La Manodori gratta il fondo del barile: adesione parziale all’aumento di capitale Unicredit

19/1/2017 – La Fondazione Pietro Manodori di Reggio Emilia ha deciso di aderire, ma solo parzialmente, al maxi aumento di capitale di Unicredit (asset principale del patrimonio di palazzo del Monte) e lo farà con “le risorse disponibili”. Ciò significa che l’adesione sarà proporzionalmente inferiore al capitale di Unicredit detenuto dalla Manodori, e che a fine corsa la percentuale sarà limata rispetto allo 0,32% attuale. Tuttavia non viene specificato quanto la fondazione investirà nell’aumento di capitale.
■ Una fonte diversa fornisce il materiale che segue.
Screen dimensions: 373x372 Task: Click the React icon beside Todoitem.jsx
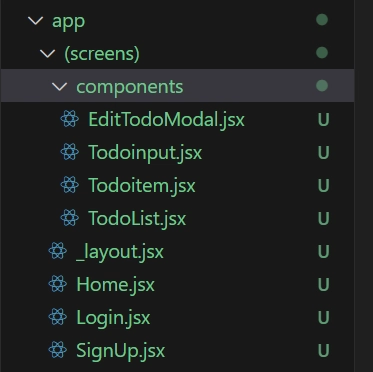[x=70, y=185]

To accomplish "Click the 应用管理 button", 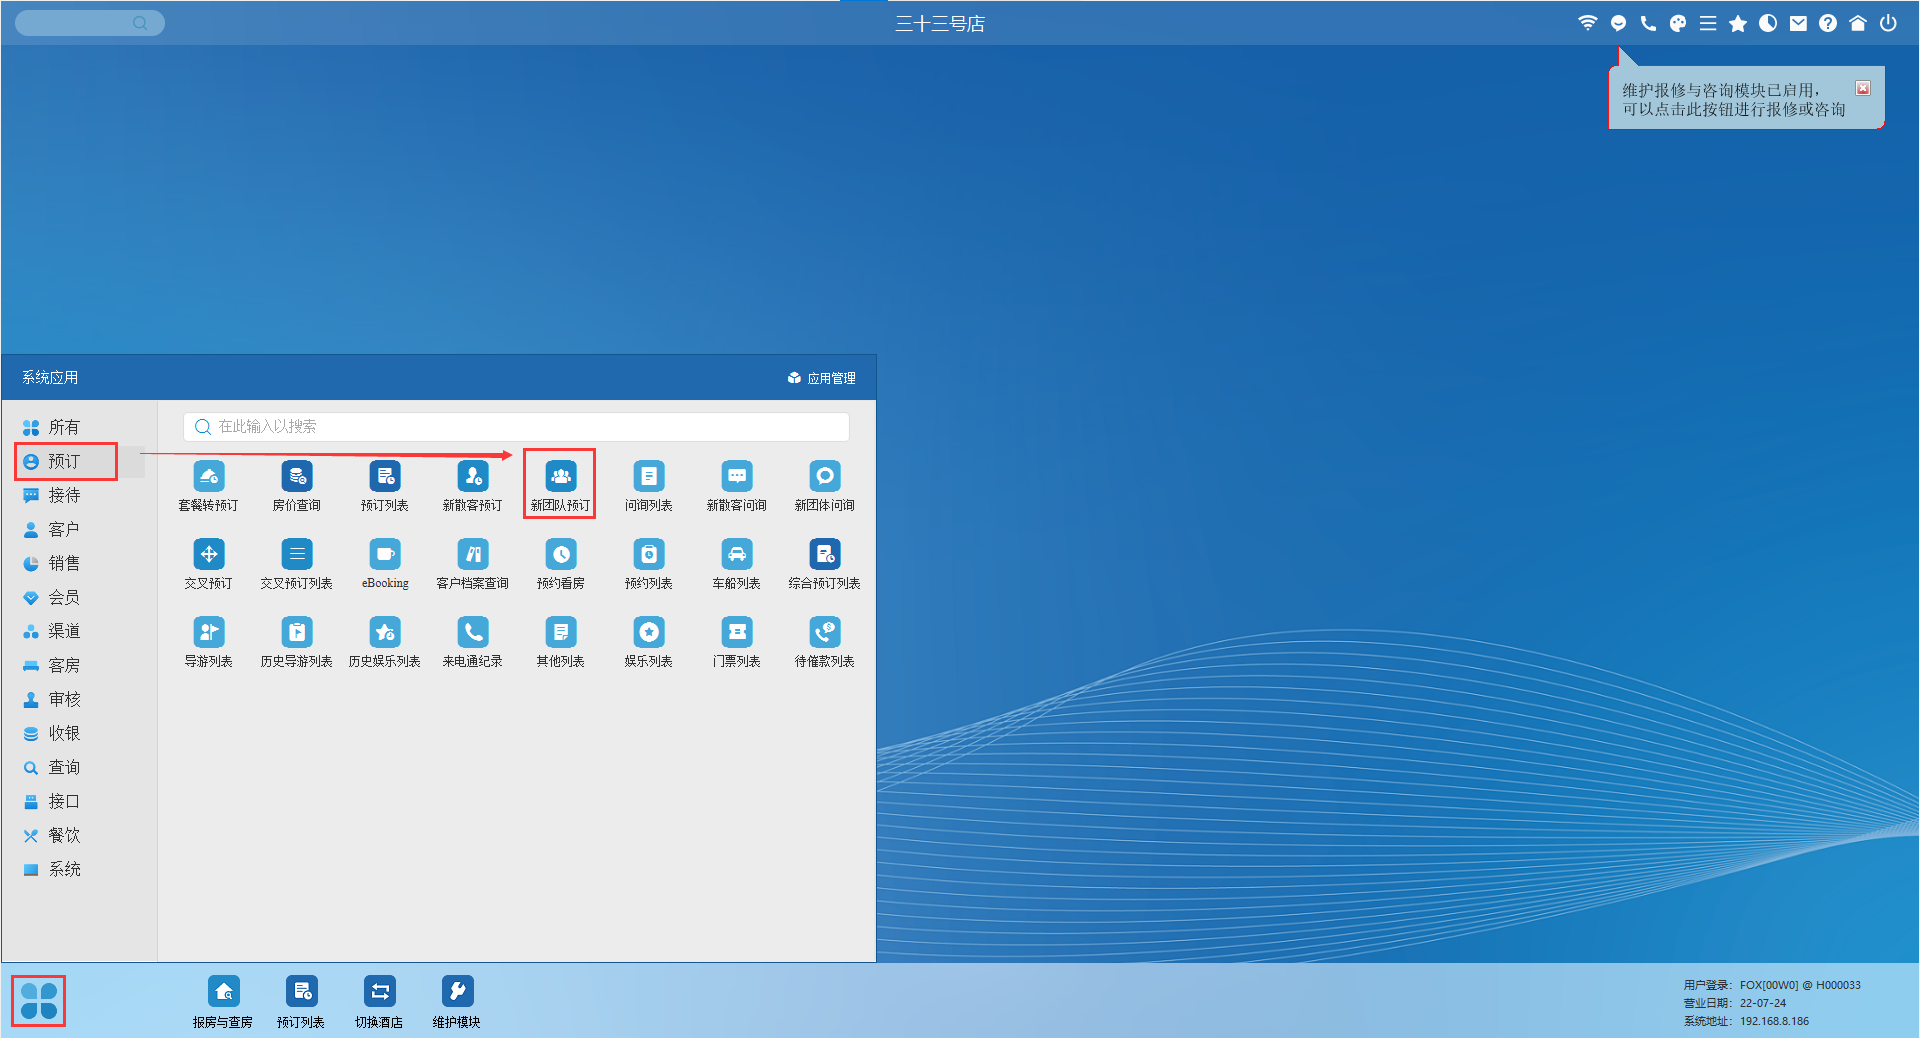I will click(x=822, y=378).
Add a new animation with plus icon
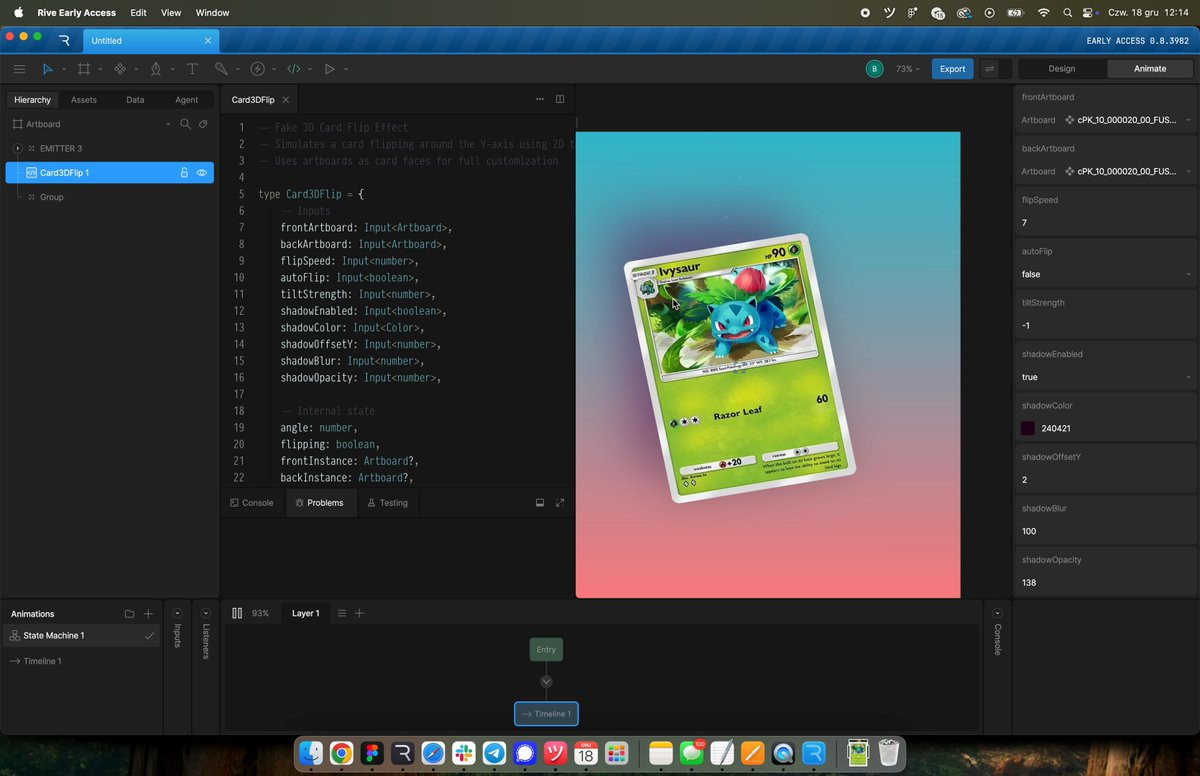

 L’annuncio dell’adesione è arrivato ieri sera, al termine del consiglio di amministrazione presieduto da Gianni Borghi.  

Gianni Borghi

Gianni Borghi

“La Fondazione Manodori – si legge in una nota – ha avviato un percorso di riflessione in merito all’adesione all’aumento di capitale di 13 miliardi di euro deliberato dall’assemblea dei soci di UniCredit, di cui è azionista per lo 0,32%.

Gli amministratori della Fondazione hanno preso atto del piano industriale di UniCredit e, alla luce della coerenza delle previsioni rispetto agli attuali scenari internazionali, hanno avviato un percorso di valutazione rispetto ad un’ipotesi di adesione parziale all’aumento di capitale, utilizzando risorse disponibili.

Tale ipotesi viene ritenuta in linea con gli obiettivi di salvaguardia del patrimonio della Fondazione e, nel contempo, compatibile con la propria missione e con il piano di diversificazione degli investimenti, già intrapreso, che la Fondazione conferma di voler perseguire.

La Fondazione Manodori resta in attesa di ulteriori comunicazioni da parte dell’istituto di credito che dovrà precisare condizioni e date dell’aumento di capitale”.